The problem: Extract the lines of the listing below, reproducing them unchanged, starting at the line that contains "Task: Click the Sync toolbar item" and ending at the line that contains "point(83,224)", with both of those lines included. Leave the pictures out of your answer.

(Entries for locating words and elements)
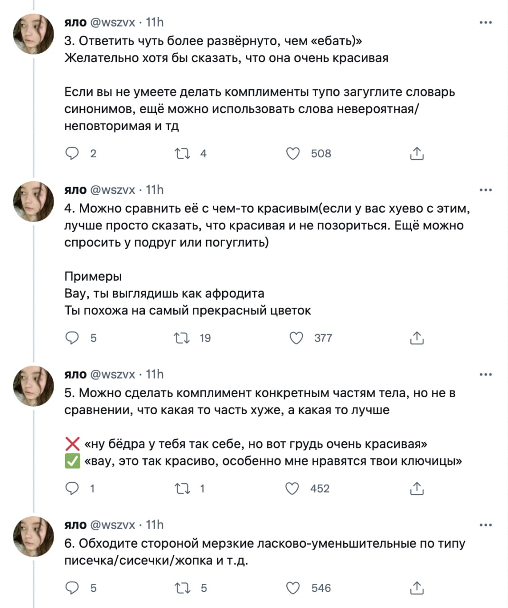
Task: Open the 11h timestamp of tweet 5
Action: click(154, 375)
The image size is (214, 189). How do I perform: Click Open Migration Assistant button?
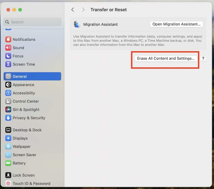tap(176, 24)
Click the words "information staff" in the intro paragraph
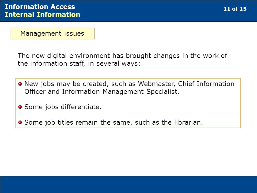Screen dimensions: 257x193 point(58,64)
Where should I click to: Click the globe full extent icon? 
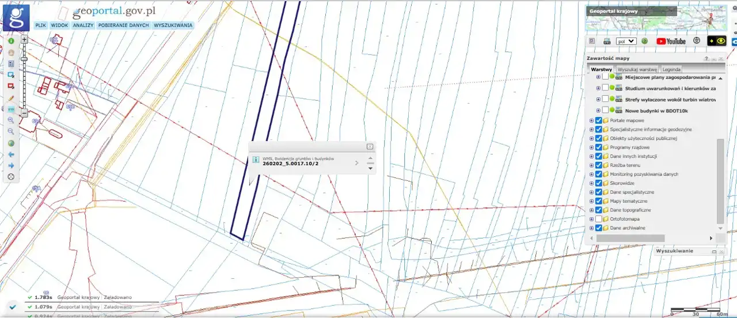[x=11, y=143]
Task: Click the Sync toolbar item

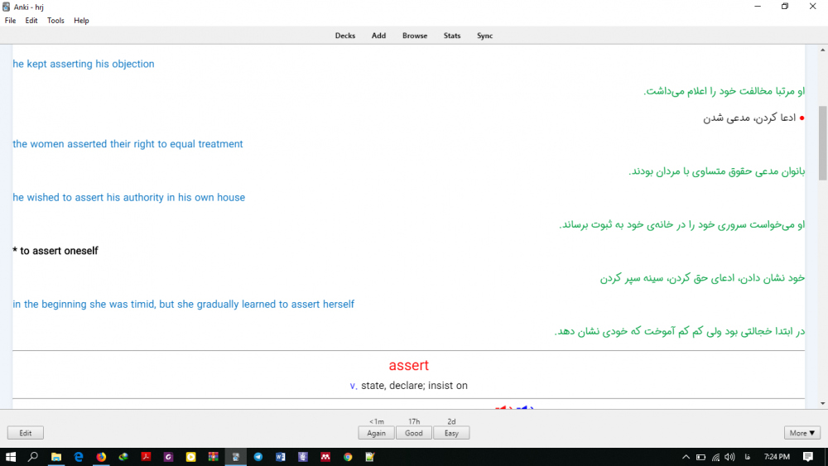Action: (x=484, y=36)
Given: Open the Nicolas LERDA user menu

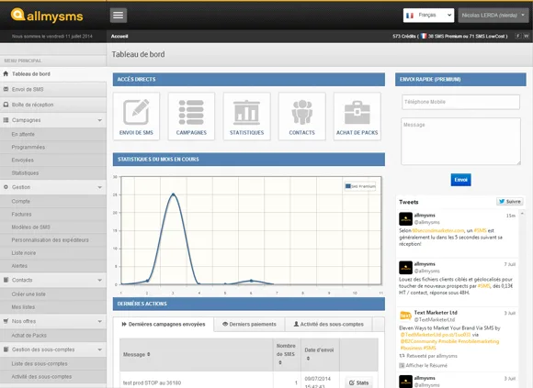Looking at the screenshot, I should pos(493,16).
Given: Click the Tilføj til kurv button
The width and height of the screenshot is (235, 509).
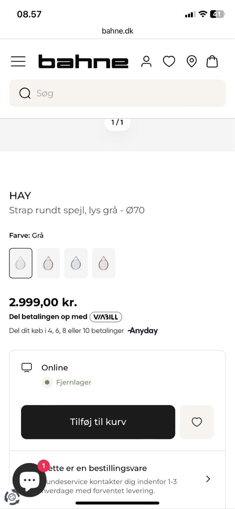Looking at the screenshot, I should 98,422.
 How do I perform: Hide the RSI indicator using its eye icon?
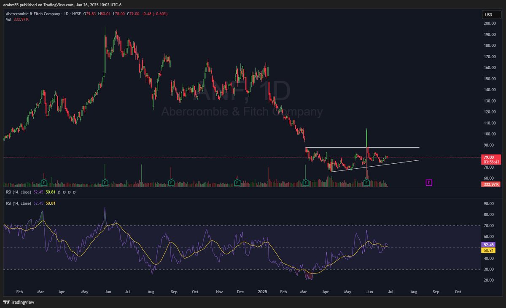click(x=59, y=192)
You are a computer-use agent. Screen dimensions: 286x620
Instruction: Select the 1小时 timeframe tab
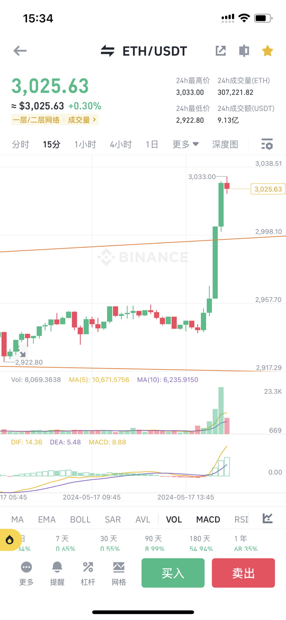[85, 144]
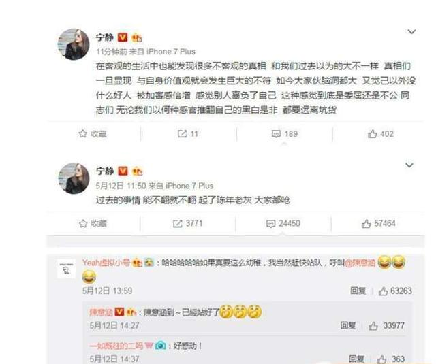Click the favorite star on the May 12 post
The width and height of the screenshot is (436, 364).
point(83,224)
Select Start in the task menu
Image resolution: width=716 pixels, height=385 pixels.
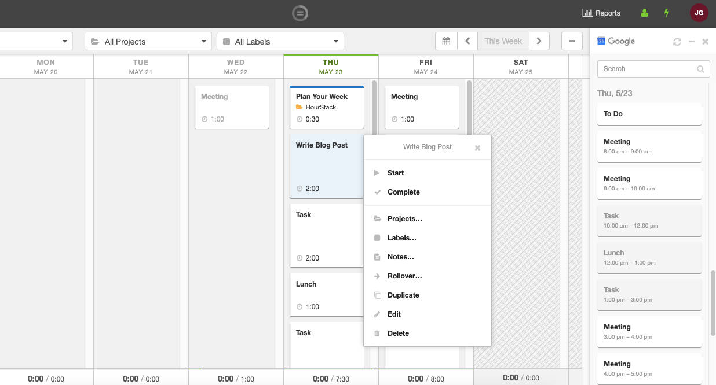[396, 173]
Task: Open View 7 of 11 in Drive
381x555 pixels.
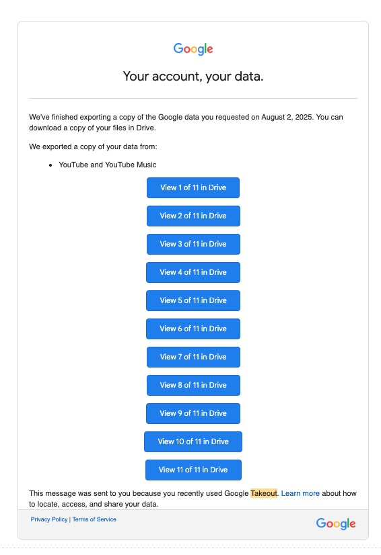Action: pos(193,357)
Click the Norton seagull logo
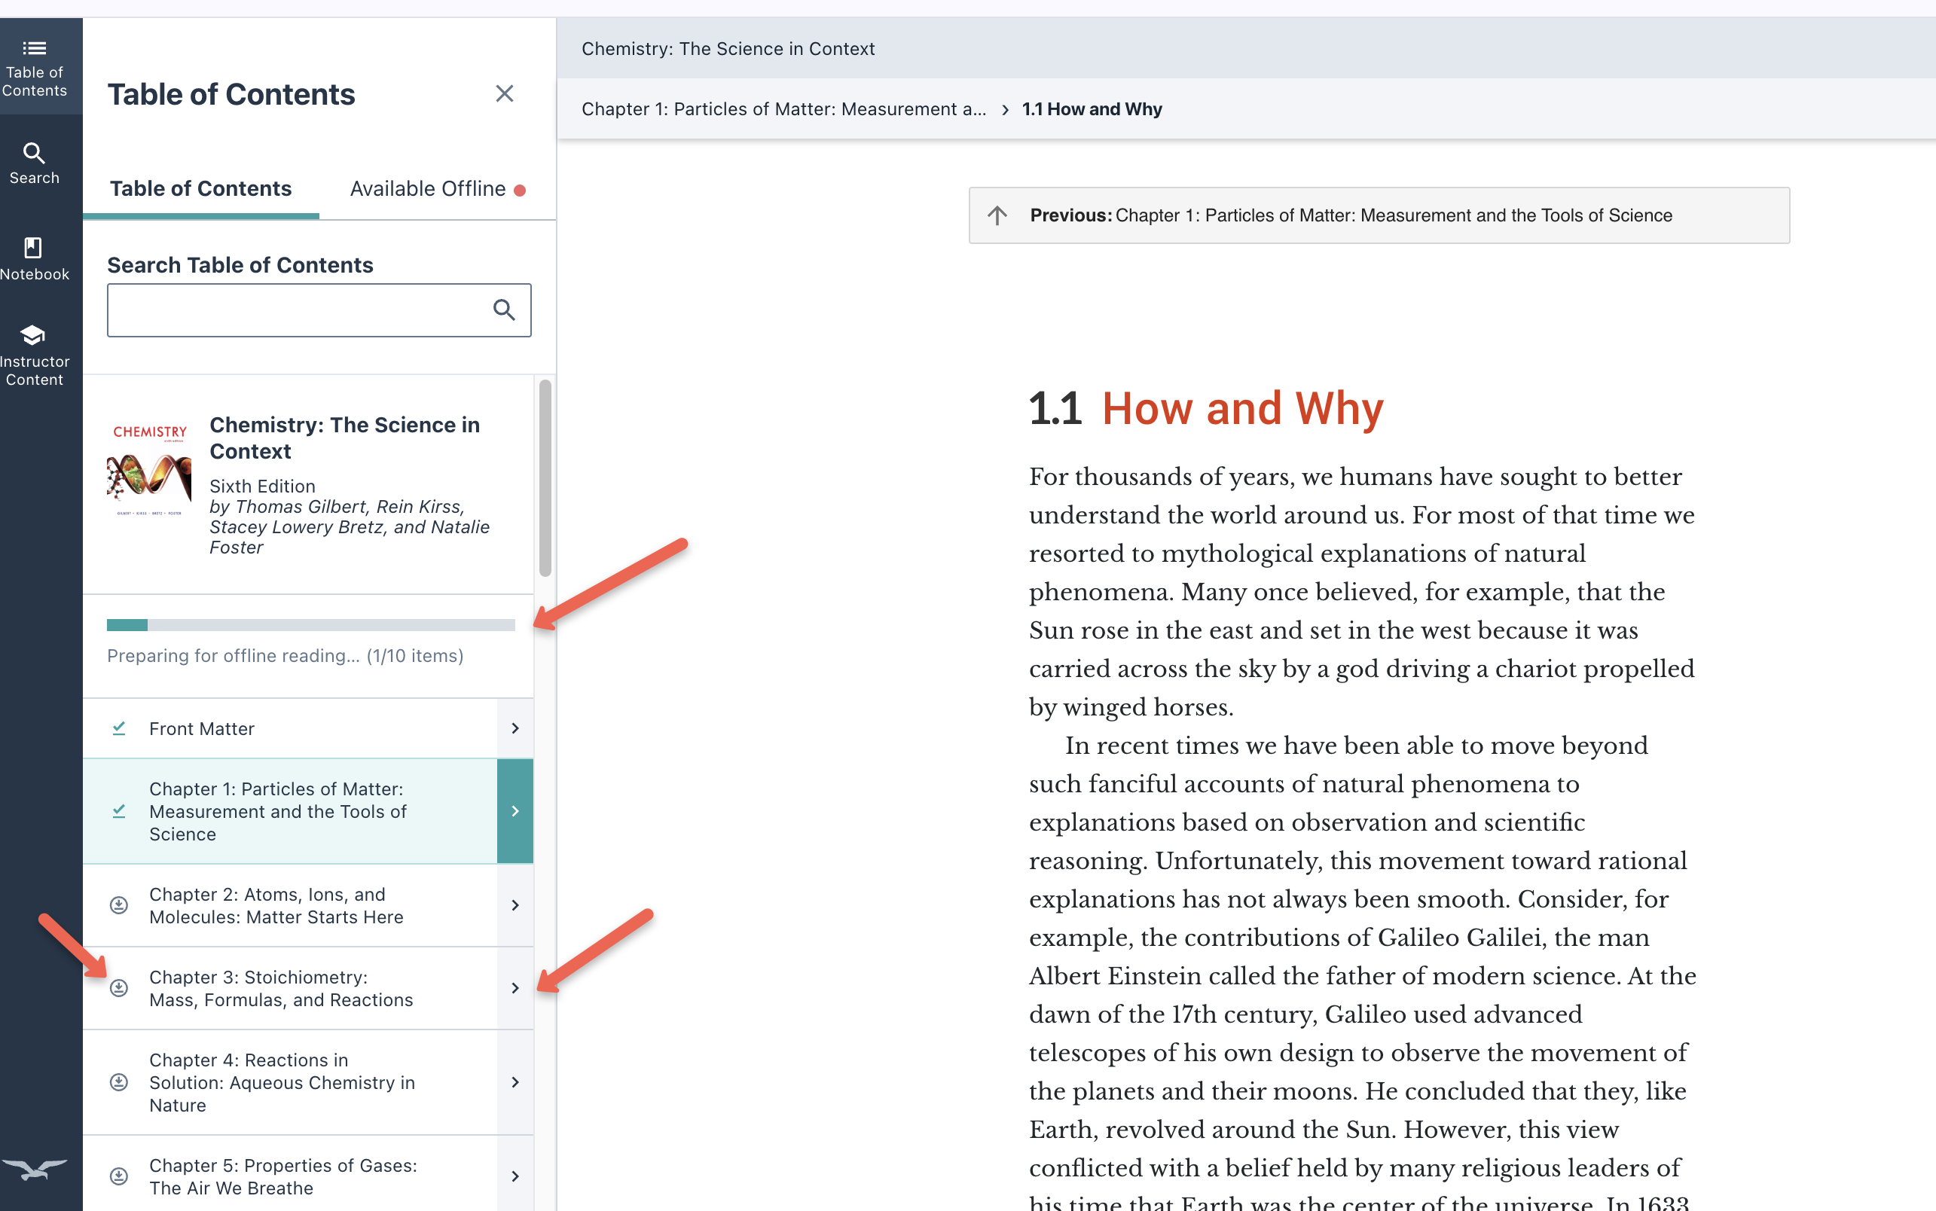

Written solution:
Task: Click the Sync toolbar item

Action: (x=484, y=36)
Given: Open the Nicolas LERDA user menu

Looking at the screenshot, I should pos(493,16).
Given: Click the Tilføj til kurv button
The width and height of the screenshot is (235, 509).
Looking at the screenshot, I should 98,422.
 How do I perform: Hide the RSI indicator using its eye icon?
click(x=59, y=192)
You are a computer-use agent. Screen dimensions: 286x620
Instruction: Select the 1小时 timeframe tab
[85, 144]
Click the favorite star on the May 12 post
The width and height of the screenshot is (436, 364).
point(83,224)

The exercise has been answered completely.